Surging inflation across the European Union should be a clear signal to policymakers and central bankers that the time to stop financing public-debt binges was yesterday. Most likely, the continent is heading into a period of stubborn inflation that will be familiar to anyone who lived through the 1970s.

MUNICH – Although the US Federal Reserve is now thinking about tapering its monthly asset purchases in light of increasing inflation figures, European Central Bank President Christine Lagarde continues to insist that no sustained inflation risk exists. The currently measured inflation, she says, is a temporary problem that will disappear once supply bottlenecks are overcome, so the ECB will not be changing its policies. It is like a coachman who refuses to tighten the reins when his horses are bolting, because they will eventually tire themselves out.

Never mind that, according to the Treaty of Maastricht, the ECB is obliged to ensure price stability under all circumstances. There is no provision for the possibility of letting prices run hot for a while. And, unlike the Fed, the ECB cannot legally seek to balance the goal of price stability with other monetary-policy objectives.

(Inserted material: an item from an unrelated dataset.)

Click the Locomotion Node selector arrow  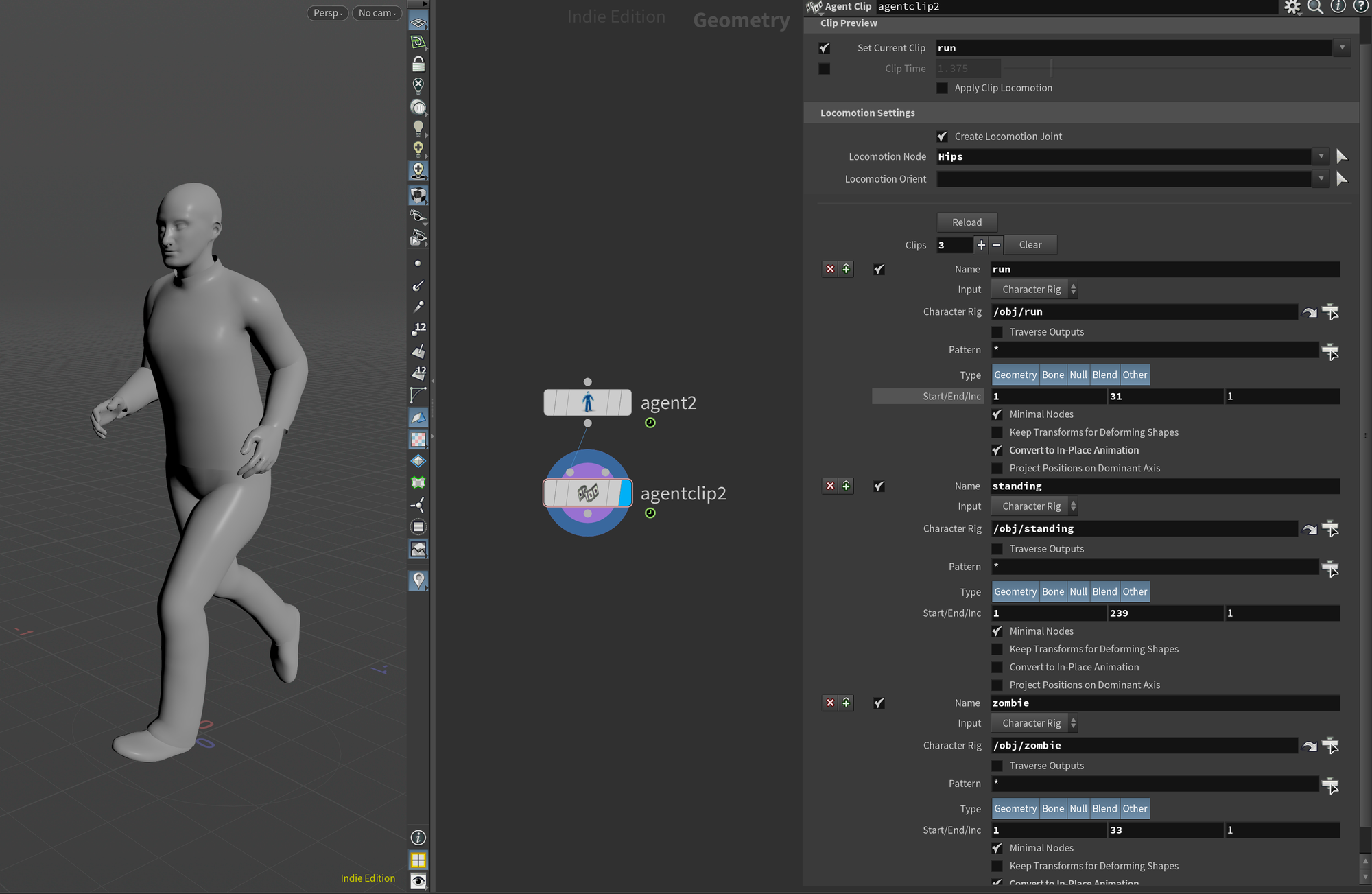(1342, 156)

The current supply bottlenecks owe much to the quarantine measures in ports – particularly, but not exclusively, in China. Arriving ships cannot unload their cargo and therefore also cannot be loaded with the intermediate products that Europe’s economy must be able to supply to its customers. Freight rates for international maritime transport have increased eightfold since 2019. But the bottlenecks also reflect the domestically imposed lockdowns in European economies last winter and spring, which led to shortages even of local timber and other building materials produced in Europe.